Re: [TLS] Possible TLS 1.3 erratum

[Ryan Sleevi <ryan-ietftls@sleevi.com>]

On Tue, Jul 20, 2021 at 12:17 PM Peter Gutmann <pgut001@cs.auckland.ac.nz>
wrote:

> Is that purely to parse PSS in X.509, or for the overall PSS
> implementation?
>

The overall PSS implementation. Parsing PSS w/o an implementation is
sillypants.

Like most modern libraries, NSS is decoupled through various concerns. For
example, one layer deals with parsing the DER and extracting a higher-level
symbolic value specific to the API.


> I know PSS is a dog's breakfast of arbitrary parameters and values, but
> I'm a
> bit suspicious of that line count just to to process the 'Parameters'
> structure, particularly since it's shared with OAEP so already present if
> you
> support OAEP.
>

Eh, say that again? PSS uses RSASSA-PSS-Params and that's a distinct type
than RSAES-OAEP-Params - saltLength/TrailerField vs pSourceAlgorithm.

But most APIs abstract things so folks aren't dealing directly in DER, but
in whatever language-specific representation with type-safety - e.g. a C
struct/Java class/etc

Or are you supporting every single possible corner case and weird option
> rather than just { SHA-2, MGF1, SHA-2, $SHA2-blocksize }?
>

This is 100% part of the problem with PSS - that the parameters have
multiple combinations, rather than being either empty (encapsulated by the
OID to represent the combination) or being memcmp()able. However, both
cryptographic libraries and PKI libraries tend to deal with the abstract
specification.


> And that's exactly the point I'm making, the standard currently encodes
> low-
> level internal details of the PKI implementation into the TLS
> implementation.
>

Others have pointed out, this was already true with prior versions of TLS
and signature_algorithms reflecting both the TLS parameters and the PKI
parameters. The only distinction here is TLS 1.3 allows them to be treated
separately - since from the TLS point of view, the PKI is *mostly* an
opaque black box. I say *mostly*, because there is the TLS-level constraint
on the keyUsage of the identity certificate.
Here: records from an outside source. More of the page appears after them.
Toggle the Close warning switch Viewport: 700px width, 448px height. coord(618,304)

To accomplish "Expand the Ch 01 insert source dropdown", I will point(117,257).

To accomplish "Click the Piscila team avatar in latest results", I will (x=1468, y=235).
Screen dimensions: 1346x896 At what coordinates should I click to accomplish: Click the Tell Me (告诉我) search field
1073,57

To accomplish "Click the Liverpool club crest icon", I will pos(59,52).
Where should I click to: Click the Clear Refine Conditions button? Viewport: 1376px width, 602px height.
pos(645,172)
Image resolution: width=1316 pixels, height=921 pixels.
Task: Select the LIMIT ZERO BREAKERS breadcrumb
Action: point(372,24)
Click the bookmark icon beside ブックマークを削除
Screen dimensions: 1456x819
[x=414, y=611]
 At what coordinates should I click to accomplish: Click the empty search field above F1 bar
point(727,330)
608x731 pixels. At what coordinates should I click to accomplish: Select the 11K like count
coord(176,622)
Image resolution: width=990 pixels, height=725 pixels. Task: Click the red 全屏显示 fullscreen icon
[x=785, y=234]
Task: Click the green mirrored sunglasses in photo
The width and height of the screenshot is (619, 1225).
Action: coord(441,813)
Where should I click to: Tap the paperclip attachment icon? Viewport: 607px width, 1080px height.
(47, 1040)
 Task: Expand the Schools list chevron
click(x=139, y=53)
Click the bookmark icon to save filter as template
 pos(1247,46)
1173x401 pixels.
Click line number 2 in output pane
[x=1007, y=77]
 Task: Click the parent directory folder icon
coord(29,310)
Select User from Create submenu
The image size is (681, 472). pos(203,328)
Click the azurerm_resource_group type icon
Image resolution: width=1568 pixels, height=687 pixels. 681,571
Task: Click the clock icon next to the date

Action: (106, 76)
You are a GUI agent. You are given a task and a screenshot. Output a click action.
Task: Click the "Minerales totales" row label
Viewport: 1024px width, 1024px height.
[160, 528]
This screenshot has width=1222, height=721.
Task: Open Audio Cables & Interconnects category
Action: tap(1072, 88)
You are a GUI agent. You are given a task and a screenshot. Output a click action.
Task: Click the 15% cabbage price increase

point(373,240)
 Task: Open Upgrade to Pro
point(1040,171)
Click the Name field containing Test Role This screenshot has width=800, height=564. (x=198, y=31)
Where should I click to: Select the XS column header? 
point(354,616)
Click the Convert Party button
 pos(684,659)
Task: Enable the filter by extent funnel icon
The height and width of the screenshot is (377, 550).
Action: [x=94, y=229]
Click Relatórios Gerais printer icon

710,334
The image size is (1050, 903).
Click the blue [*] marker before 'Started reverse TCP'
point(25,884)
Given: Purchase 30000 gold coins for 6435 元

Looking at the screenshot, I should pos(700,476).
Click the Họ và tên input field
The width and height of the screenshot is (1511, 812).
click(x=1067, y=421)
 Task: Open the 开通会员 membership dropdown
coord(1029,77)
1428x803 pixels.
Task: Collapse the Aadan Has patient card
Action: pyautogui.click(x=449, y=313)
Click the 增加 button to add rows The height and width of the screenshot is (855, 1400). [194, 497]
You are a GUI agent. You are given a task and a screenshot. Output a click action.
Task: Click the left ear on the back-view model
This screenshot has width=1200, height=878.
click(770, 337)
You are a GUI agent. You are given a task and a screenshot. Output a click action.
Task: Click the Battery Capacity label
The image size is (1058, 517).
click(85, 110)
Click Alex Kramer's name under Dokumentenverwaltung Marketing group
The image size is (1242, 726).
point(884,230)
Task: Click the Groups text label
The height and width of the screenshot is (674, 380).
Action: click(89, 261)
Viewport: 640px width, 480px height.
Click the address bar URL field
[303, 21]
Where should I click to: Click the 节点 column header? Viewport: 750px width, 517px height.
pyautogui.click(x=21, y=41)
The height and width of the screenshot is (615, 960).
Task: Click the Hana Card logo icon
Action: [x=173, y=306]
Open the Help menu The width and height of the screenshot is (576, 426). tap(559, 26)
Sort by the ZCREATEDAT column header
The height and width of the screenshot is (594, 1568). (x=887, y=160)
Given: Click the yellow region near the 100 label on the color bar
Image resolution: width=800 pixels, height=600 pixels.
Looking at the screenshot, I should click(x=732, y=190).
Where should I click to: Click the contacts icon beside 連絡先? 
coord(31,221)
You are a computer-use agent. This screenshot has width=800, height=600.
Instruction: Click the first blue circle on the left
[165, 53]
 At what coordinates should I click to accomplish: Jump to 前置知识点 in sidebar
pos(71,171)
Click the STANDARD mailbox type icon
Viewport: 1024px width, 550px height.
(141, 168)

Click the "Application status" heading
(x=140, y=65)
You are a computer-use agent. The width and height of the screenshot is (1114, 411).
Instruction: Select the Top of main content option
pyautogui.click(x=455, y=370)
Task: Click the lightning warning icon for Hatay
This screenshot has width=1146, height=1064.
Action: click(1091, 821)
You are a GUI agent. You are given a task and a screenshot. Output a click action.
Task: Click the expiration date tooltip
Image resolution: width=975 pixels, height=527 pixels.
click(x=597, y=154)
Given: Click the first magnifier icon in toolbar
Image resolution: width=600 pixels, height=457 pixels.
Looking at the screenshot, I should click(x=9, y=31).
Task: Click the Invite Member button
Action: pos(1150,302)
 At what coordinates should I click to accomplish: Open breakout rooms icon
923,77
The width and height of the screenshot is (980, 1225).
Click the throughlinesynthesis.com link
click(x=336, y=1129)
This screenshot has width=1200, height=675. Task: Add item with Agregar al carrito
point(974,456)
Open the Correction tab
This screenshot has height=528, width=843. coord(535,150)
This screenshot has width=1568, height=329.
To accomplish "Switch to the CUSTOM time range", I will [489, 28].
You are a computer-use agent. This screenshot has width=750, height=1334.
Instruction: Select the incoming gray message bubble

> Unless you're using one library to do it all, the TLS layer has no idea
> what
> OID the PKI layer is using to identify an RSA key in a certificate, and so
> it
> has no idea whether it should be saying rsa_pss_rsae or rsa_pss_pss because
> the PKI layer just presents a certificate with an RSA key.
>

No, this isn't really correct either. As mentioned above, since the first
version of TLS, there has been some coupling to the subject certificate
(the server certificate on the server, the client certificate for the
client). The server certificate's keyUsage has long affected the available
ciphersuites a TLS server can successfully negotiate - e.g. whether you're
using an ephemeral key exchange or not - and the subject key has equally
had an impact - e.g. you're not going to negotiate RSA with an EC key, full
stop.

So there's inherently a coupling at the subject certificate, but the
remainder, the certificate path building and verification part, is largely
left as an exercise to the reader. Netscape did this with SSL the IANA IPRA
of RFC 1422 never came about (and for good reason). It was left as a "TBD /
implementation defined" about the policy side, other than the requirements
on the leaf.

TLS 1.3 simply continues this abstraction. The TLS library knows what it
supports at the TLS layer, and still has to be able to parse certificates
and keys (but only its identity certificate), and can leave the
caller/consumer to provide the parameters about what its PKI library
supports.


> All of this is currently hidden by the fact that you can't get PSS-OID
> certs
> from any public CA that I know of


Yes, they're generally forbidden by browser policy, to avoid the
combinatorial compatibility explosion.


> so everyone can just hardcode rsa_pss_rsae
> everywhere and ignore the issue, but at some point some CA may accidentally
> issue a PSS-OID cert and then who knows what'll happen.


I'm not sure why you're posing it as "unknown" what will happen,
considering it's well-defined.